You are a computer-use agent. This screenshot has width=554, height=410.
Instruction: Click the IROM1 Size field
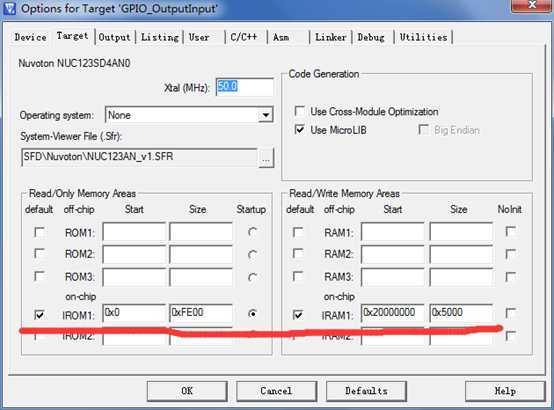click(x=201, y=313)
+++
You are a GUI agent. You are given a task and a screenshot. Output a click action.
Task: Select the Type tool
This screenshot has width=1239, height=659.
+++
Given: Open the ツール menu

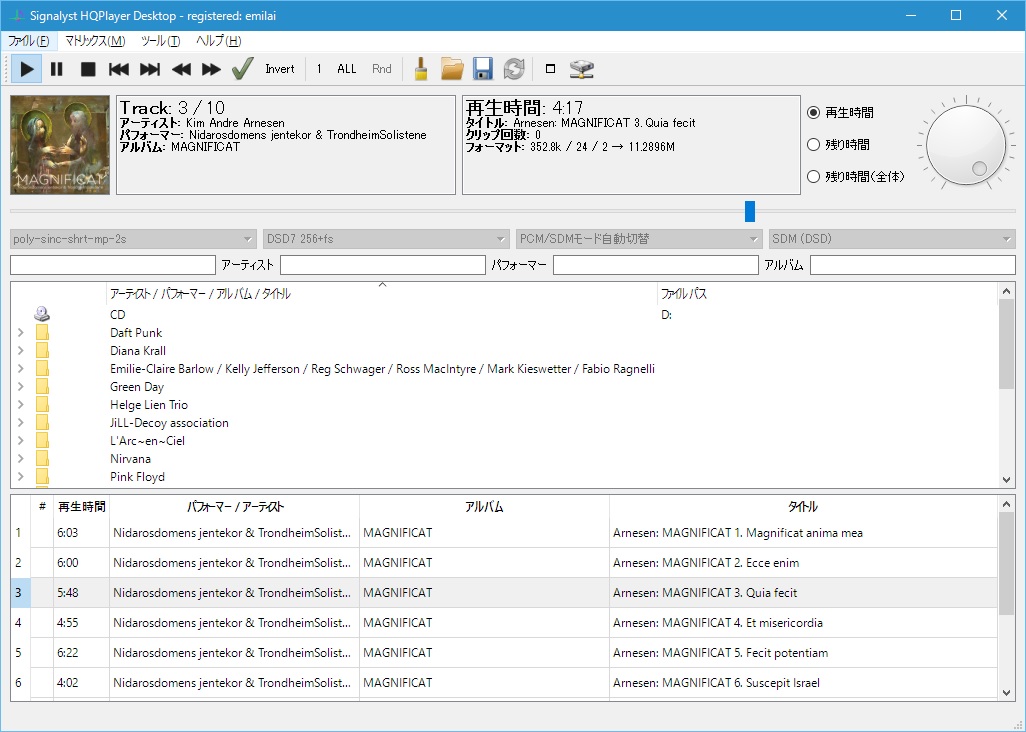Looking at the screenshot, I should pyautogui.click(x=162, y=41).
+++
* [WHAT YOU WILL DO]:
All lines of the records above that carry the word "This" should be listed.

* [YOUR SOLUTION]:
You are a computer-use agent. This screenshot has width=554, height=410.
This screenshot has width=1239, height=659.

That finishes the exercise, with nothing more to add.